After a 17-month pause, the Oasis of the Seas is back in cruise service for Royal Caribbean International.
Sailing on its first post-pandemic commercial cruise later today, the first Oasis-Class vessel is launching service from Bayonne, in the New York region.
Based in New York the first time, the vessel is now offering a series of seven-night voyages to the Bahamas.
Through the end of October, Oasis is making weekly visits to Nassau, Port Canaveral and Perfect Day at CocoCay – Royal Caribbean’s private island in the Bahamas.
Home to North America’s tallest waterslides, the popular port of call features unique attractions and saw a $250 million transformation in 2019.
After the New York program, the Oasis is repositioning to Miami for the winter season. Through December, the vessel is sailing alternate itineraries to the Eastern and Western Caribbean, including stops in Mexico, Honduras, St.

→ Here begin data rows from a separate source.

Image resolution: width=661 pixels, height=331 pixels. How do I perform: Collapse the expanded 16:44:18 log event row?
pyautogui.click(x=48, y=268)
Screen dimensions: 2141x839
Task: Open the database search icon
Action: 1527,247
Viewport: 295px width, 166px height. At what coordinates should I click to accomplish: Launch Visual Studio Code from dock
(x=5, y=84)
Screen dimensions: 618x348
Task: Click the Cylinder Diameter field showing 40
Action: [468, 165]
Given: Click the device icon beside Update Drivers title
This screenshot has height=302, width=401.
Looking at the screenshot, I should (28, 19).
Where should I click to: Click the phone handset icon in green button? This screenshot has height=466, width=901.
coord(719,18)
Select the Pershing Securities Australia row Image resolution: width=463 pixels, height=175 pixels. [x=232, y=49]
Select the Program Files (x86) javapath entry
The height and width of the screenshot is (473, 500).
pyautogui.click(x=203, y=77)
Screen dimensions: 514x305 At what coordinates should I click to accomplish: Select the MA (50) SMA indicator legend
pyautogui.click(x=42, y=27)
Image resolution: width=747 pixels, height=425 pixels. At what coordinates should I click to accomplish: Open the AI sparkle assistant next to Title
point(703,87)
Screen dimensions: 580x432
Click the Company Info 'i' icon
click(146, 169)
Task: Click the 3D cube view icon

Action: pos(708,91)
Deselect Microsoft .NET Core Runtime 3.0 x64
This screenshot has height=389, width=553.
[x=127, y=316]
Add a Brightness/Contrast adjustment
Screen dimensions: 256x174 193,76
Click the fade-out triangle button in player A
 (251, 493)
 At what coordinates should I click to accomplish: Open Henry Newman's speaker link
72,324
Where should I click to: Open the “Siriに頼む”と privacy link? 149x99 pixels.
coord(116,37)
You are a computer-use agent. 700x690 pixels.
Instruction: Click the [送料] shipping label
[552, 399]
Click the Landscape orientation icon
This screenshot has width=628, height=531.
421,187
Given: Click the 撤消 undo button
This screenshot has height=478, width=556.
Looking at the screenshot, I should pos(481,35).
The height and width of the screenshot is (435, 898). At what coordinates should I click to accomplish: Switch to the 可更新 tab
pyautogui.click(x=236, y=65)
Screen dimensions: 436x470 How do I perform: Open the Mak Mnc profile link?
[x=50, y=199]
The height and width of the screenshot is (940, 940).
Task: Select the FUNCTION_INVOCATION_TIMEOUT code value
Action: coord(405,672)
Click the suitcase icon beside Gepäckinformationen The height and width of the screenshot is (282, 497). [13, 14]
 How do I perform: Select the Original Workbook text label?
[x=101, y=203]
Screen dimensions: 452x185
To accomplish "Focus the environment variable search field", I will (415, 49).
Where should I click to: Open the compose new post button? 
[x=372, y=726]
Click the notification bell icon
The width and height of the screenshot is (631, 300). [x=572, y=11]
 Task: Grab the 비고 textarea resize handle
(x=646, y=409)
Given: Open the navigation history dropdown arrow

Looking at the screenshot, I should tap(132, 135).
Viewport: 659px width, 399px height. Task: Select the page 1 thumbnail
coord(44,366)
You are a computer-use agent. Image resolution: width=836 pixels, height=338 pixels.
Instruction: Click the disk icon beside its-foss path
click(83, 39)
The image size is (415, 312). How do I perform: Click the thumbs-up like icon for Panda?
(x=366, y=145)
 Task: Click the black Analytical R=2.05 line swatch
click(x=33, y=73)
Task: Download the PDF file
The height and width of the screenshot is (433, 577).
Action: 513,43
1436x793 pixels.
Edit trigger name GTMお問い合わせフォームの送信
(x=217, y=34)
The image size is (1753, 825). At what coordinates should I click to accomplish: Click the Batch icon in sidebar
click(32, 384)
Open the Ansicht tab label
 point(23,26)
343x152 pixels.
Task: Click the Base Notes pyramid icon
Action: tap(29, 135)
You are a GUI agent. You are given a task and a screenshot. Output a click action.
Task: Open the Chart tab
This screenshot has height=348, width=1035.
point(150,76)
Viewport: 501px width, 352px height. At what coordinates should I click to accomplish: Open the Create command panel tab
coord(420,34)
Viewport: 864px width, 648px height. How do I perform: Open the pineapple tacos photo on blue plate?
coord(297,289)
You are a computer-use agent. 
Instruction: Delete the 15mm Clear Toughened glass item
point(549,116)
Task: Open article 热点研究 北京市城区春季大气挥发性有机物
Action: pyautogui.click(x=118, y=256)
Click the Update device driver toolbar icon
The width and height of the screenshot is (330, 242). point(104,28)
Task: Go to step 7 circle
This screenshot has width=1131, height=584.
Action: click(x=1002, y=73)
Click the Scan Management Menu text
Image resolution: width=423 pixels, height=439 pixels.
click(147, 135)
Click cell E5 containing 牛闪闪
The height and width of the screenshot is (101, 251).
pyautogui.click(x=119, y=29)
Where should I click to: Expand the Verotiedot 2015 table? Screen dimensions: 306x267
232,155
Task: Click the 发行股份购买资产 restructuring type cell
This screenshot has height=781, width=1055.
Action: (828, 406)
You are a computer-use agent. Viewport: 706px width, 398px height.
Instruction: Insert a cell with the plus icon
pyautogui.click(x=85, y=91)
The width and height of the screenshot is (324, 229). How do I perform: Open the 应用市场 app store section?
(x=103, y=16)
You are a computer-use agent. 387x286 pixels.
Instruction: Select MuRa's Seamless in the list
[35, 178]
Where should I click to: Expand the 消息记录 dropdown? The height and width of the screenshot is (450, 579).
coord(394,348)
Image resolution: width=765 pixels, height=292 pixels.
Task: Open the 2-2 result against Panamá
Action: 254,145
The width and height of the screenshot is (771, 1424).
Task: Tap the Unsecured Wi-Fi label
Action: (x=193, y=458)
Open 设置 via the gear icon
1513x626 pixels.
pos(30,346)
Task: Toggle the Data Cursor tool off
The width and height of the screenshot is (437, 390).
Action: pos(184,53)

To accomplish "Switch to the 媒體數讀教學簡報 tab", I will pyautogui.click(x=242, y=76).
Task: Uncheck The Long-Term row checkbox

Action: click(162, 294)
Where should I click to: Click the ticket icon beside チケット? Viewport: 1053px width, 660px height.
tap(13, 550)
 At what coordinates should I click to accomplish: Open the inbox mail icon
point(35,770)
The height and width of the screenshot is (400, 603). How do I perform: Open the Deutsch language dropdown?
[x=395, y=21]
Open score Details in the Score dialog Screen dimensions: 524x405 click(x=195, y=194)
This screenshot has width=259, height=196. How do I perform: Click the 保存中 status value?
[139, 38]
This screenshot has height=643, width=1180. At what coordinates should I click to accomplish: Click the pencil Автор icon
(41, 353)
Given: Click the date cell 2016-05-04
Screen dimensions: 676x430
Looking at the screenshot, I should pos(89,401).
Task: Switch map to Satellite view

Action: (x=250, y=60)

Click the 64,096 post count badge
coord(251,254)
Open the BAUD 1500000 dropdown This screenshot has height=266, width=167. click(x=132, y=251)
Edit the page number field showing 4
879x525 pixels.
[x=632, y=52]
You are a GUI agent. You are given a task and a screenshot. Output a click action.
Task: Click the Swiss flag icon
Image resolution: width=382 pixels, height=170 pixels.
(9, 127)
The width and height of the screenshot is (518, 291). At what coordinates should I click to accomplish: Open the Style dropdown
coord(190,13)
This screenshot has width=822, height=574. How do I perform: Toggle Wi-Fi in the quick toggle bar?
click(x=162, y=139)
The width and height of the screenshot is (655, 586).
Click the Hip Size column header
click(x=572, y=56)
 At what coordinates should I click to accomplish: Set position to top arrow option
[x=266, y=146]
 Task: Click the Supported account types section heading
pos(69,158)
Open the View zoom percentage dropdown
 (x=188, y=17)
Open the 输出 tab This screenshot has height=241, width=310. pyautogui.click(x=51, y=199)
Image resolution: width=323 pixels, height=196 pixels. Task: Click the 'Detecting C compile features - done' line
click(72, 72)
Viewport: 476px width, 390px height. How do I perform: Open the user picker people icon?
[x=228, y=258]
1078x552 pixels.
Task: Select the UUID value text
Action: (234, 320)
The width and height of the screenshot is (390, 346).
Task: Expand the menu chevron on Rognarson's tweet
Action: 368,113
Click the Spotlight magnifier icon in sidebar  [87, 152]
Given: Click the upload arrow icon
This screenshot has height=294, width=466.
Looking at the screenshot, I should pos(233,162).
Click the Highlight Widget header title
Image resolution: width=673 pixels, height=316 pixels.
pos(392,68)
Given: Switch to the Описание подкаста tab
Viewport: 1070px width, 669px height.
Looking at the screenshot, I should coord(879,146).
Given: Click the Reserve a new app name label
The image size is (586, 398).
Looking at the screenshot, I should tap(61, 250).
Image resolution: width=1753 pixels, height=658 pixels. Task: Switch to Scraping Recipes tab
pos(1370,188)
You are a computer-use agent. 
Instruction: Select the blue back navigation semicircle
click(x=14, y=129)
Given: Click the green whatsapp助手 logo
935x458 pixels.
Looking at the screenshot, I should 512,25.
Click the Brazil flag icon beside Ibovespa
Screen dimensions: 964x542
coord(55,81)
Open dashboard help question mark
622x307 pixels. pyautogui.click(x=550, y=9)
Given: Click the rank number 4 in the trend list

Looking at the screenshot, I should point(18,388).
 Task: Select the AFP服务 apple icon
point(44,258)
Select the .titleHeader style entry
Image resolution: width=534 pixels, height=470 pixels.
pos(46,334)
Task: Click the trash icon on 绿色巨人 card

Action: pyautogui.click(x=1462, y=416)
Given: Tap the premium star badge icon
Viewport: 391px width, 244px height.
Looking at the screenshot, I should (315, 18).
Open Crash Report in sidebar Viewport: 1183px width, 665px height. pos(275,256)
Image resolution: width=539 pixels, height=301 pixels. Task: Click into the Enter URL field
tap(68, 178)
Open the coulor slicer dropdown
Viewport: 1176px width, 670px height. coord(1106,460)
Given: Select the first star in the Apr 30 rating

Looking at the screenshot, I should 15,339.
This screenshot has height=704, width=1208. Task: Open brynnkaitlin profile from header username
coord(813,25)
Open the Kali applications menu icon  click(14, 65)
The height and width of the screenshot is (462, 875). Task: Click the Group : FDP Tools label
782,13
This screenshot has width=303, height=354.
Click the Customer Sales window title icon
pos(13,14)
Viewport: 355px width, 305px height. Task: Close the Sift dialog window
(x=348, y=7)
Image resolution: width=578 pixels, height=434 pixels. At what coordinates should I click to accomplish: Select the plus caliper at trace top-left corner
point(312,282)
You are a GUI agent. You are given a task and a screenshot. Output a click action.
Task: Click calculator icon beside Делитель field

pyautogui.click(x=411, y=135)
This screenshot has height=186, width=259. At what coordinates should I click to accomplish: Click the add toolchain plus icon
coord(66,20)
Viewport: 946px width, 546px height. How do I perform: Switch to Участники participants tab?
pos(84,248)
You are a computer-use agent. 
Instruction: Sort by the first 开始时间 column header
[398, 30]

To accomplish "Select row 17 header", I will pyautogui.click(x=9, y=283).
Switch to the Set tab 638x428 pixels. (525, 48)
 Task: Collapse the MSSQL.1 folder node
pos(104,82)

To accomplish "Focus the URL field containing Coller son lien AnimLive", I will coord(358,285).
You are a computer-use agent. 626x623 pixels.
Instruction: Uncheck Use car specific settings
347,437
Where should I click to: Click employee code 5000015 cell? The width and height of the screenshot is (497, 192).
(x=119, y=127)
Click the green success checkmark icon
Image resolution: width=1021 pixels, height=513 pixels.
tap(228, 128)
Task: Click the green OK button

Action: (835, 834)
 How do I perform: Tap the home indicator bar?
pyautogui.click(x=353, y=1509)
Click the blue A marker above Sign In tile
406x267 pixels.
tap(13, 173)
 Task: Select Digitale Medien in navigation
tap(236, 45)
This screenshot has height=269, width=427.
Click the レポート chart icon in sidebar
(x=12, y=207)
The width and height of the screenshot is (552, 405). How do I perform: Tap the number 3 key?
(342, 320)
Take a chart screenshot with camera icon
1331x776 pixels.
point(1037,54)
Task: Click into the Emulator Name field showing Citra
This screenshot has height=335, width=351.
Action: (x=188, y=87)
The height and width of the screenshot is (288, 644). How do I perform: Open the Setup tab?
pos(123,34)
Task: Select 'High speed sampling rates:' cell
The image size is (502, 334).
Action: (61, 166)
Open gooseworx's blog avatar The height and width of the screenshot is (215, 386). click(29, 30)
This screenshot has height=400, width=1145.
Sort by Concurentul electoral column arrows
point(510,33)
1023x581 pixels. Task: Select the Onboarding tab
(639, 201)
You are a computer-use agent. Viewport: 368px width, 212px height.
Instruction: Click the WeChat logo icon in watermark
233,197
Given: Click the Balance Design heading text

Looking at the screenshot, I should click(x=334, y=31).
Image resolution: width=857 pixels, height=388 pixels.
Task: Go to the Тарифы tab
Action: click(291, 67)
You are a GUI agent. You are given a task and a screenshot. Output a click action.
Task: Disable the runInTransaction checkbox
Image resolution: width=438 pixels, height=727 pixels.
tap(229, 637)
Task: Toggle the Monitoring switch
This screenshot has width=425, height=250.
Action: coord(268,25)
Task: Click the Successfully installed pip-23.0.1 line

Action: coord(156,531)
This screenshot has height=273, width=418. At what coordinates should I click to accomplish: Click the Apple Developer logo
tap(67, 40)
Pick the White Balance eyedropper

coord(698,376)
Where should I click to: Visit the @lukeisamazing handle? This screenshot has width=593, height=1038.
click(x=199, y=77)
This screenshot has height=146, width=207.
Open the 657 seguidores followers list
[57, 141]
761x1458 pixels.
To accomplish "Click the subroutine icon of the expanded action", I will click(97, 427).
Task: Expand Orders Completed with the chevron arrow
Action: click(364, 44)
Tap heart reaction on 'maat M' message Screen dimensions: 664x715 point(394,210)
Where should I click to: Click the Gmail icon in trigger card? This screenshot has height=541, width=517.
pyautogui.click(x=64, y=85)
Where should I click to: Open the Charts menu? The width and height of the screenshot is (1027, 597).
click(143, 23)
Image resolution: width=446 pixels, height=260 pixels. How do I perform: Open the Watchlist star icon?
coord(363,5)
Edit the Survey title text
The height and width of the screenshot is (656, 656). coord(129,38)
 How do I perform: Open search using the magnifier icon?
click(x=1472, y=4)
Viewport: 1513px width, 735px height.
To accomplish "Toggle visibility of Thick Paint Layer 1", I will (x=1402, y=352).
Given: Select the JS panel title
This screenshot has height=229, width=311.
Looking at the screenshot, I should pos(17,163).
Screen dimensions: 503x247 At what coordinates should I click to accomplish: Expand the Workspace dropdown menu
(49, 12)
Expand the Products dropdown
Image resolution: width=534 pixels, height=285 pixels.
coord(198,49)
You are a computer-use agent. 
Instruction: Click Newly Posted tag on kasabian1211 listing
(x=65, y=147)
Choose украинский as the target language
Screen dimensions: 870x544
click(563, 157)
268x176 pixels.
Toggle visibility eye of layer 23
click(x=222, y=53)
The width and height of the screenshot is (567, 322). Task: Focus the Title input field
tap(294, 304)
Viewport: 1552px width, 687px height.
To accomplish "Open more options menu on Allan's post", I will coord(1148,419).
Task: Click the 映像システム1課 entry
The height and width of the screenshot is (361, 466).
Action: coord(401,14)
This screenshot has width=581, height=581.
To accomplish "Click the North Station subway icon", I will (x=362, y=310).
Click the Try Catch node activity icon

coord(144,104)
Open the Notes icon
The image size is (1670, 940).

Maarten and Puerto Rico.
One of the world’s largest cruise ships, the 2009-built Oasis of the Seas has capacity for over 5,400 guests.
Built in Finland, the vessel introduced a groundbreaking design that is highlighted by features such as the Central Park, a park with real plants, surrounded by shops and restaurants.
The vessel also has its public areas divided in seven different zones, known as neighborhoods. Each one of them has a different appeal, with unique attractions. The BoardWalk, for instance, reproduces a seaside pier, with a carousel, carnival games, retail outlets and eateries.
The Oasis of the Seas was also the first ship to feature a dancing-waters theater, a zip-line and a moving bar.
In 2019, the vessel underwent a $165 million refurbishment in Spain as part of the Royal Amplification program.
After a two months period in drydock, the ship emerged with new additions, such as the tallest slide at sea – Ultimate Abyss; The Perfect Storm trio of waterslides; a reimagined Caribbean pool deck; and new kids and teens spaces.
The Oasis of the Seas is the 14th Royal Caribbean ship to resume service since the COVID-19 pandemic operational pause.
The ship is also the tenth to return to service for the operator in the United States, after the Freedom of the Seas became the first ship do so in July.
With a 25-ship fleet, Royal Caribbean plans to have 21 vessels in service by the end of the year.